→ **Material for the task**
★ ★ ★ ★

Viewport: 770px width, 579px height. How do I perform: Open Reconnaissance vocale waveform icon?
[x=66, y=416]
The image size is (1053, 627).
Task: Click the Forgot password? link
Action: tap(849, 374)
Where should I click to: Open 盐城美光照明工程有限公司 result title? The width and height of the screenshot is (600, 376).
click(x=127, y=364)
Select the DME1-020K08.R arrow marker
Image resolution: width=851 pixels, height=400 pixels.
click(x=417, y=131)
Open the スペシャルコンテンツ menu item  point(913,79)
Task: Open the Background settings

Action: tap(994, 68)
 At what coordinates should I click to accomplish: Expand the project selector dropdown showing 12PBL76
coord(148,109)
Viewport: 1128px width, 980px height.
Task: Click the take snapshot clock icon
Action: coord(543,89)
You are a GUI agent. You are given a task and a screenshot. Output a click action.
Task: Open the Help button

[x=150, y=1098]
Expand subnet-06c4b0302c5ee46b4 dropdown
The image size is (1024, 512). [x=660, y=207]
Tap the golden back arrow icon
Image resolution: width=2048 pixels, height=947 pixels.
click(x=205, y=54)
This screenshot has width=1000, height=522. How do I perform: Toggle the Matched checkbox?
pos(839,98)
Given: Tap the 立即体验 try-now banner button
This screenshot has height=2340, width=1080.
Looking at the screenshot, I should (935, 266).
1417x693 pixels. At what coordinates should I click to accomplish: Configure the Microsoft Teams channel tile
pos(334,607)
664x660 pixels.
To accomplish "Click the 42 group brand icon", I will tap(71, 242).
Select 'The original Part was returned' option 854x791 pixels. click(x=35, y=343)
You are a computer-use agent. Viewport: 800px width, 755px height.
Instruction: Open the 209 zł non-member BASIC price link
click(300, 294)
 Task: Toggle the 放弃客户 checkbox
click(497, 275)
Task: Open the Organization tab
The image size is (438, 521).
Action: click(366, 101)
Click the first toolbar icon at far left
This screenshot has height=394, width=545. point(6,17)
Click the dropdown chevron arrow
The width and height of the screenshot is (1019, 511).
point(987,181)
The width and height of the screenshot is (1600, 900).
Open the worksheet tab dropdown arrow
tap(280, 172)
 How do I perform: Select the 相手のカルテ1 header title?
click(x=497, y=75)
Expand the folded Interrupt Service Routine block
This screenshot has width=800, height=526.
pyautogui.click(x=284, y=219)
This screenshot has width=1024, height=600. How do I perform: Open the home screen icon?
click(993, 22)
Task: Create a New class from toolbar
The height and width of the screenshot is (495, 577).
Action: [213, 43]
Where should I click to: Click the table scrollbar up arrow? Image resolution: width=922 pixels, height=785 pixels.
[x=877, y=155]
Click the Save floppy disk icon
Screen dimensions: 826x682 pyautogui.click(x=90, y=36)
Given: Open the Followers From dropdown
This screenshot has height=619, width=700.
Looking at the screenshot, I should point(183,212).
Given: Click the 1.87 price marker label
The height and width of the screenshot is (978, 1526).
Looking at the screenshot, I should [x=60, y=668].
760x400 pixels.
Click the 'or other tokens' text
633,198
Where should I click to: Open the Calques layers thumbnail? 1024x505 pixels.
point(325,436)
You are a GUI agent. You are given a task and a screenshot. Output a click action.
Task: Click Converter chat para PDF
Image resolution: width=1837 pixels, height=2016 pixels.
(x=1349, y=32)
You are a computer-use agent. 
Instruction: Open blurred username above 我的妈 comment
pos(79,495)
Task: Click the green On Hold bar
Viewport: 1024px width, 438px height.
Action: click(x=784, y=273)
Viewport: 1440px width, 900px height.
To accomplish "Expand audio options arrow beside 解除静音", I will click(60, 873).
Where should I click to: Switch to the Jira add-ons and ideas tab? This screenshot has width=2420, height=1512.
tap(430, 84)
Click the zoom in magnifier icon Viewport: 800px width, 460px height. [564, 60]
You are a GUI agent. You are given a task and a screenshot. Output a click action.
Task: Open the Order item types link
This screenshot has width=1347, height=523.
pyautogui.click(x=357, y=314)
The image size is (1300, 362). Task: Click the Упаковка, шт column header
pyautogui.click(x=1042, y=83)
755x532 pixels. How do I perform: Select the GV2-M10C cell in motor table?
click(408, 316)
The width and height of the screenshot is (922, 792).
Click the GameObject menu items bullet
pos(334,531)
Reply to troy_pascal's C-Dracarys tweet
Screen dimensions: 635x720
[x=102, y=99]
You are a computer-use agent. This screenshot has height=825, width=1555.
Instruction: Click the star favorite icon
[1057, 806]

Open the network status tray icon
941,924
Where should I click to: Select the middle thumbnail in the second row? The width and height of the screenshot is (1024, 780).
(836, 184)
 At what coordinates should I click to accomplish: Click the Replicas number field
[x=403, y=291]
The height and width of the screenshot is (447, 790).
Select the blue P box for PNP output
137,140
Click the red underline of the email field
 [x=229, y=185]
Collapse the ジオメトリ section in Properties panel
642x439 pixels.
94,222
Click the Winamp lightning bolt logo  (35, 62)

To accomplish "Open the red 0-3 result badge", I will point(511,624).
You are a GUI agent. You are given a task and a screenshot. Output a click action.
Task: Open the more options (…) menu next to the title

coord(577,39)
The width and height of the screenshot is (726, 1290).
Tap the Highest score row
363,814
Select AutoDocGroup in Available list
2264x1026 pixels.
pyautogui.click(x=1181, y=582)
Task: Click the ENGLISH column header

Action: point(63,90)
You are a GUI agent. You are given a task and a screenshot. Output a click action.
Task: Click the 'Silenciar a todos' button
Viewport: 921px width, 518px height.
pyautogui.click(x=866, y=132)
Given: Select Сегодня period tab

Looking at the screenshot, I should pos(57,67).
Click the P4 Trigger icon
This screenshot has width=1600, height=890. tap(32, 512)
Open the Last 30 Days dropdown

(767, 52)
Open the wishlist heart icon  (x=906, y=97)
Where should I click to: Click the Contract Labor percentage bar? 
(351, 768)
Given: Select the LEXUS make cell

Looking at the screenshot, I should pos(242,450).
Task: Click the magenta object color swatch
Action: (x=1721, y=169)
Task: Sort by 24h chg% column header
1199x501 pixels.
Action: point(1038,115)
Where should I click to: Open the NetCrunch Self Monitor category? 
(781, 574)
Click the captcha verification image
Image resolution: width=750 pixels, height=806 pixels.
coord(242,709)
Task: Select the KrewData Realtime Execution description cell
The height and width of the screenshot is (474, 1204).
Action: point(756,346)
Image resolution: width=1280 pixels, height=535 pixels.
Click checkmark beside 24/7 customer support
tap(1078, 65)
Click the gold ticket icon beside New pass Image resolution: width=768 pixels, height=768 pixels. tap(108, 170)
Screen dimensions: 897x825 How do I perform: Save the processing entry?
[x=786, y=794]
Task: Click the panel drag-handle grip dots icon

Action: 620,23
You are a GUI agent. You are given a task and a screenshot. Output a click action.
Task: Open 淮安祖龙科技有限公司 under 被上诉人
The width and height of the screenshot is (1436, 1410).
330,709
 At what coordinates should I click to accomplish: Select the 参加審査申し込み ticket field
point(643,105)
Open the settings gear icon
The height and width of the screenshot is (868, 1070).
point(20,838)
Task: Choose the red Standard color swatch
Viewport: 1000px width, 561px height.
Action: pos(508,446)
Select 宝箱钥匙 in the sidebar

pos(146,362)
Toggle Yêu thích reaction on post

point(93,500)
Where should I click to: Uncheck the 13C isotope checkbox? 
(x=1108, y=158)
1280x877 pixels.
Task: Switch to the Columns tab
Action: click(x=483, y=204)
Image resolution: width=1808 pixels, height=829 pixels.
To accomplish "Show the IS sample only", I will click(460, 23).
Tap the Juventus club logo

★ ★ ★ ★

→ **Activity**
Print out all the material above, unaltered.

→ **Response to the task**
Viewport: 770px width, 579px height. How do I perform: Open Reconnaissance vocale waveform icon?
[x=66, y=416]
The image size is (1053, 627).
Task: Click the Forgot password? link
Action: tap(849, 374)
Where should I click to: Open 盐城美光照明工程有限公司 result title? The width and height of the screenshot is (600, 376).
click(x=127, y=364)
Select the DME1-020K08.R arrow marker
Image resolution: width=851 pixels, height=400 pixels.
click(x=417, y=131)
Open the スペシャルコンテンツ menu item  point(913,79)
Task: Open the Background settings

Action: tap(994, 68)
 At what coordinates should I click to accomplish: Expand the project selector dropdown showing 12PBL76
coord(148,109)
Viewport: 1128px width, 980px height.
Task: Click the take snapshot clock icon
Action: coord(543,89)
You are a GUI agent. You are given a task and a screenshot. Output a click action.
Task: Open the Help button

[x=150, y=1098]
Expand subnet-06c4b0302c5ee46b4 dropdown
The image size is (1024, 512). [x=660, y=207]
Tap the golden back arrow icon
Image resolution: width=2048 pixels, height=947 pixels.
click(x=205, y=54)
This screenshot has width=1000, height=522. How do I perform: Toggle the Matched checkbox?
pos(839,98)
Given: Tap the 立即体验 try-now banner button
This screenshot has height=2340, width=1080.
Looking at the screenshot, I should (935, 266).
1417x693 pixels. At what coordinates should I click to accomplish: Configure the Microsoft Teams channel tile
pos(334,607)
664x660 pixels.
To accomplish "Click the 42 group brand icon", I will tap(71, 242).
Select 'The original Part was returned' option 854x791 pixels. click(x=35, y=343)
You are a computer-use agent. Viewport: 800px width, 755px height.
Instruction: Open the 209 zł non-member BASIC price link
click(300, 294)
 Task: Toggle the 放弃客户 checkbox
click(497, 275)
Task: Open the Organization tab
The image size is (438, 521).
Action: click(366, 101)
Click the first toolbar icon at far left
This screenshot has height=394, width=545. point(6,17)
Click the dropdown chevron arrow
The width and height of the screenshot is (1019, 511).
point(987,181)
The width and height of the screenshot is (1600, 900).
Open the worksheet tab dropdown arrow
tap(280, 172)
 How do I perform: Select the 相手のカルテ1 header title?
click(x=497, y=75)
Expand the folded Interrupt Service Routine block
This screenshot has width=800, height=526.
pyautogui.click(x=284, y=219)
This screenshot has width=1024, height=600. How do I perform: Open the home screen icon?
click(993, 22)
Task: Create a New class from toolbar
The height and width of the screenshot is (495, 577).
Action: [213, 43]
Where should I click to: Click the table scrollbar up arrow? Image resolution: width=922 pixels, height=785 pixels.
[x=877, y=155]
Click the Save floppy disk icon
Screen dimensions: 826x682 pyautogui.click(x=90, y=36)
Given: Open the Followers From dropdown
This screenshot has height=619, width=700.
Looking at the screenshot, I should point(183,212).
Given: Click the 1.87 price marker label
The height and width of the screenshot is (978, 1526).
Looking at the screenshot, I should [x=60, y=668].
760x400 pixels.
Click the 'or other tokens' text
633,198
Where should I click to: Open the Calques layers thumbnail? 1024x505 pixels.
point(325,436)
You are a GUI agent. You are given a task and a screenshot. Output a click action.
Task: Click Converter chat para PDF
Image resolution: width=1837 pixels, height=2016 pixels.
(x=1349, y=32)
You are a computer-use agent. 
Instruction: Open blurred username above 我的妈 comment
pos(79,495)
Task: Click the green On Hold bar
Viewport: 1024px width, 438px height.
Action: click(x=784, y=273)
Viewport: 1440px width, 900px height.
To accomplish "Expand audio options arrow beside 解除静音", I will click(60, 873).
Where should I click to: Switch to the Jira add-ons and ideas tab? This screenshot has width=2420, height=1512.
tap(430, 84)
Click the zoom in magnifier icon Viewport: 800px width, 460px height. [564, 60]
You are a GUI agent. You are given a task and a screenshot. Output a click action.
Task: Open the Order item types link
This screenshot has width=1347, height=523.
pyautogui.click(x=357, y=314)
The image size is (1300, 362). Task: Click the Упаковка, шт column header
pyautogui.click(x=1042, y=83)
755x532 pixels. How do I perform: Select the GV2-M10C cell in motor table?
click(408, 316)
The width and height of the screenshot is (922, 792).
Click the GameObject menu items bullet
pos(334,531)
Reply to troy_pascal's C-Dracarys tweet
Screen dimensions: 635x720
[x=102, y=99]
You are a computer-use agent. This screenshot has height=825, width=1555.
Instruction: Click the star favorite icon
[1057, 806]

Open the network status tray icon
941,924
Where should I click to: Select the middle thumbnail in the second row? The width and height of the screenshot is (1024, 780).
(836, 184)
 At what coordinates should I click to accomplish: Click the Replicas number field
[x=403, y=291]
The height and width of the screenshot is (447, 790).
Select the blue P box for PNP output
137,140
Click the red underline of the email field
 [x=229, y=185]
Collapse the ジオメトリ section in Properties panel
642x439 pixels.
94,222
Click the Winamp lightning bolt logo  (35, 62)

To accomplish "Open the red 0-3 result badge", I will point(511,624).
You are a GUI agent. You are given a task and a screenshot. Output a click action.
Task: Open the more options (…) menu next to the title

coord(577,39)
The width and height of the screenshot is (726, 1290).
Tap the Highest score row
363,814
Select AutoDocGroup in Available list
2264x1026 pixels.
pyautogui.click(x=1181, y=582)
Task: Click the ENGLISH column header

Action: point(63,90)
You are a GUI agent. You are given a task and a screenshot. Output a click action.
Task: Click the 'Silenciar a todos' button
Viewport: 921px width, 518px height.
pyautogui.click(x=866, y=132)
Given: Select Сегодня period tab

Looking at the screenshot, I should pos(57,67).
Click the P4 Trigger icon
This screenshot has width=1600, height=890. tap(32, 512)
Open the Last 30 Days dropdown

(767, 52)
Open the wishlist heart icon  (x=906, y=97)
Where should I click to: Click the Contract Labor percentage bar? 
(351, 768)
Given: Select the LEXUS make cell

Looking at the screenshot, I should pos(242,450).
Task: Click the magenta object color swatch
Action: (x=1721, y=169)
Task: Sort by 24h chg% column header
1199x501 pixels.
Action: point(1038,115)
Where should I click to: Open the NetCrunch Self Monitor category? 
(781, 574)
Click the captcha verification image
Image resolution: width=750 pixels, height=806 pixels.
coord(242,709)
Task: Select the KrewData Realtime Execution description cell
The height and width of the screenshot is (474, 1204).
Action: point(756,346)
Image resolution: width=1280 pixels, height=535 pixels.
Click checkmark beside 24/7 customer support
tap(1078, 65)
Click the gold ticket icon beside New pass Image resolution: width=768 pixels, height=768 pixels. tap(108, 170)
Screen dimensions: 897x825 How do I perform: Save the processing entry?
[x=786, y=794]
Task: Click the panel drag-handle grip dots icon

Action: 620,23
You are a GUI agent. You are given a task and a screenshot. Output a click action.
Task: Open 淮安祖龙科技有限公司 under 被上诉人
The width and height of the screenshot is (1436, 1410).
330,709
 At what coordinates should I click to accomplish: Select the 参加審査申し込み ticket field
point(643,105)
Open the settings gear icon
The height and width of the screenshot is (868, 1070).
point(20,838)
Task: Choose the red Standard color swatch
Viewport: 1000px width, 561px height.
Action: pos(508,446)
Select 宝箱钥匙 in the sidebar

pos(146,362)
Toggle Yêu thích reaction on post

point(93,500)
Where should I click to: Uncheck the 13C isotope checkbox? 
(x=1108, y=158)
1280x877 pixels.
Task: Switch to the Columns tab
Action: click(x=483, y=204)
Image resolution: width=1808 pixels, height=829 pixels.
To accomplish "Show the IS sample only", I will click(460, 23).
Tap the Juventus club logo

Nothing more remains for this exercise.